E’ il momento, una volta per tutte, di porre fine alla strage provocata dal sistema finanziario, e perchè lo Stato assuma una posizione più forte nell’economia. E’ una posizione che richiede coraggio per affrontare il problemi del paese e rispondere al programma di stabilità europeo. Dobbiamo esigere che le regole sul deficit pubblico siano subordinate alle necessità della popolazione, favorendo gli investimenti pubblici e la crescita economica. Una politica che liberi il paese dai lacci del patto di stabilità e da un debito pubblico, in parte illegittimo, che non è pagabile in toto.

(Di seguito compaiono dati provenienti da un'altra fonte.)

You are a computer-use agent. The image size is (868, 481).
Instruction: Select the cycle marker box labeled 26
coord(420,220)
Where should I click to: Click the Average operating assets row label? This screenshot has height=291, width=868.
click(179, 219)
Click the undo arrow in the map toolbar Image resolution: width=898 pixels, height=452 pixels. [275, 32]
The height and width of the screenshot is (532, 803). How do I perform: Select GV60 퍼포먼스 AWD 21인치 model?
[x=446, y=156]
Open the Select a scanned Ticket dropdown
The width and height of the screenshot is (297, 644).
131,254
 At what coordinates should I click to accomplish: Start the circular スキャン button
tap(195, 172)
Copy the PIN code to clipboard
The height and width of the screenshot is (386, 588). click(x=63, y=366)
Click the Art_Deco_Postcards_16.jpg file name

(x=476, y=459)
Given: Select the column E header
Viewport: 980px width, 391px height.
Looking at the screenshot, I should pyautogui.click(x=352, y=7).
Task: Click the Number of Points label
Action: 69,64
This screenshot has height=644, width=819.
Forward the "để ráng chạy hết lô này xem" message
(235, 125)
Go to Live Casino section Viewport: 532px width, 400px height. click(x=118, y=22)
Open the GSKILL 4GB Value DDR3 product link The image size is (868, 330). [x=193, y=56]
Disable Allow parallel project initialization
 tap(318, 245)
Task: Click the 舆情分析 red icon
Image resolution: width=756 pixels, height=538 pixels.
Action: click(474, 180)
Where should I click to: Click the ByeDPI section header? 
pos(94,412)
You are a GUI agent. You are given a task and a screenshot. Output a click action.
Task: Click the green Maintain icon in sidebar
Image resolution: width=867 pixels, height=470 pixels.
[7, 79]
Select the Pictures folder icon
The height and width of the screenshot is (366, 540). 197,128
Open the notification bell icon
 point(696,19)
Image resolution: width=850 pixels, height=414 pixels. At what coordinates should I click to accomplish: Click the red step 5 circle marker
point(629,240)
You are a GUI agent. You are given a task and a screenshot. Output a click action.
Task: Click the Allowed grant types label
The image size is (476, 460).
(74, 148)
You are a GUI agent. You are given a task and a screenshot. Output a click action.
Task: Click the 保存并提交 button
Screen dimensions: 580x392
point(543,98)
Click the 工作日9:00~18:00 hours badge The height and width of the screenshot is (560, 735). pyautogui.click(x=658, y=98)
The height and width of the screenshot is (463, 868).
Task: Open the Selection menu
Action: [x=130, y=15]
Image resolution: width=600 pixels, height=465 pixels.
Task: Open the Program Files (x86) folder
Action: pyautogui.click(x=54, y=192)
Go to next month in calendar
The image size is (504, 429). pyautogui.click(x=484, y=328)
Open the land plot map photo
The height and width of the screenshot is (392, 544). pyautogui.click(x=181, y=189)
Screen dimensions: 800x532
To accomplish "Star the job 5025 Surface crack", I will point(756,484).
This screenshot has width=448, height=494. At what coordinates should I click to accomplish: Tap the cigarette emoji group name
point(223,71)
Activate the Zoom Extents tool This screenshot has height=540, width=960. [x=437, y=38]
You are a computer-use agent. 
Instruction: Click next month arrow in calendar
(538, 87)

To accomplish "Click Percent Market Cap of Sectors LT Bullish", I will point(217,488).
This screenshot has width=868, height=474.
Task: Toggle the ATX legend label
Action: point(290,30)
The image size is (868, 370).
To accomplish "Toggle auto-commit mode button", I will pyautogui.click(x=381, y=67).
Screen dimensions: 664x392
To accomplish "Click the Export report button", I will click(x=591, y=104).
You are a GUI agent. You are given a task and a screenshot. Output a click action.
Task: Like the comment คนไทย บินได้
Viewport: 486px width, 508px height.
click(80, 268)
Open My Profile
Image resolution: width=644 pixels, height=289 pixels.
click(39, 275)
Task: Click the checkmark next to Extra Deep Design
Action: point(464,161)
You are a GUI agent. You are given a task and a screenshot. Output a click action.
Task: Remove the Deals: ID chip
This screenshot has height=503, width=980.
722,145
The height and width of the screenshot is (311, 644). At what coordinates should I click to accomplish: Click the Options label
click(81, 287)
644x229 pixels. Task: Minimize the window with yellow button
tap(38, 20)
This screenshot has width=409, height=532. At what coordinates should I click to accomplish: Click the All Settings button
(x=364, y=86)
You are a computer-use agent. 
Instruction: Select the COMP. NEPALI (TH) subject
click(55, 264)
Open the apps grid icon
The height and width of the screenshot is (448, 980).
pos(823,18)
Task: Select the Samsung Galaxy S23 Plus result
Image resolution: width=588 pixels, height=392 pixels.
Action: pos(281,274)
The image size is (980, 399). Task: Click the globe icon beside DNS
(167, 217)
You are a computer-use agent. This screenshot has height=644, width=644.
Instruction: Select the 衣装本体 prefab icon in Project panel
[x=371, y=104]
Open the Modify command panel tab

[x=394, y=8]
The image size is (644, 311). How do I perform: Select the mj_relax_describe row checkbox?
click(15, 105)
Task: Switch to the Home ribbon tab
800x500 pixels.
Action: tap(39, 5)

Il nostro paese è arrivato ad essere bersaglio delle minacce di sanzioni da parte delle autorità europee. La Cgtp-in crede che i lavoratori e il popolo non possano continuare ad essere penalizzati dalle ulteriori richieste di austerità. Al contrario, dovrebbero essere indennizzati per le sofferenze inflitte da quattro anni di disastrose politiche della troika. La Cgtp-in esige dall’attuale governo una posizione più ferma di fronte all’Unione europea, e l’attuazione in Portogallo di misure che promuovano la crescita economica e occupazionale.

Nel nostro e negli altri paesi dell’Unione è urgente che i lavoratori e i popoli lottino per la sovranità nazionale e per un’Europa dei lavoratori e dei popoli, senza sfruttamento. Un’Europa di eguali, dove vigano la solidarietà, la coesione e la giustizia sociale.